Work task »
Leaving out the images, repeat all the lines below exactly.

(Dataset entries)
_ _ _ _
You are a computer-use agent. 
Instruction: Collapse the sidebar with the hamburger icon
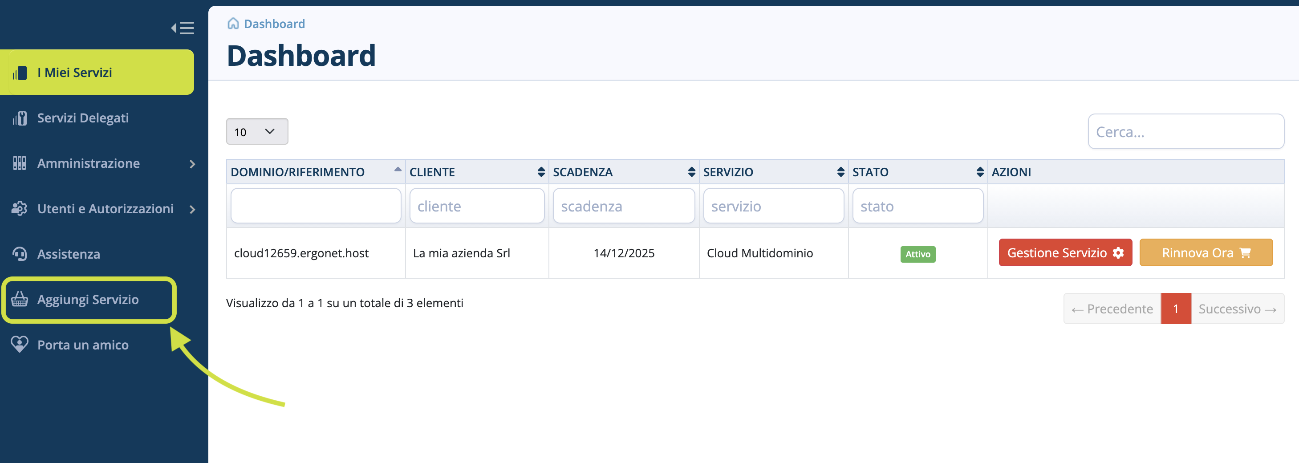click(x=183, y=28)
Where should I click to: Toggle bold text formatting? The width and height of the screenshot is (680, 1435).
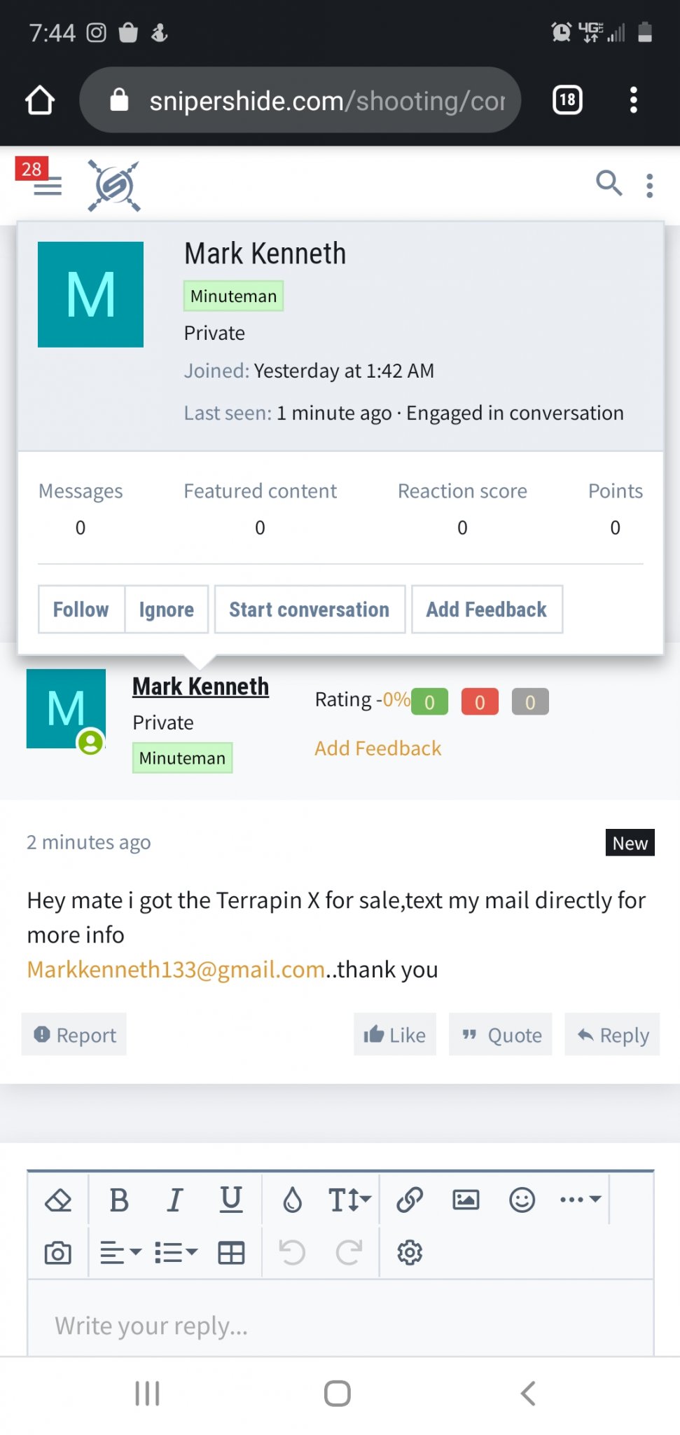(119, 1200)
_ _ _ _
Answer space »
You are a computer-use agent. 
Instruction: Collapse the sidebar with the hamburger icon
click(x=183, y=28)
Where should I click to: Toggle bold text formatting? The width and height of the screenshot is (680, 1435).
(119, 1200)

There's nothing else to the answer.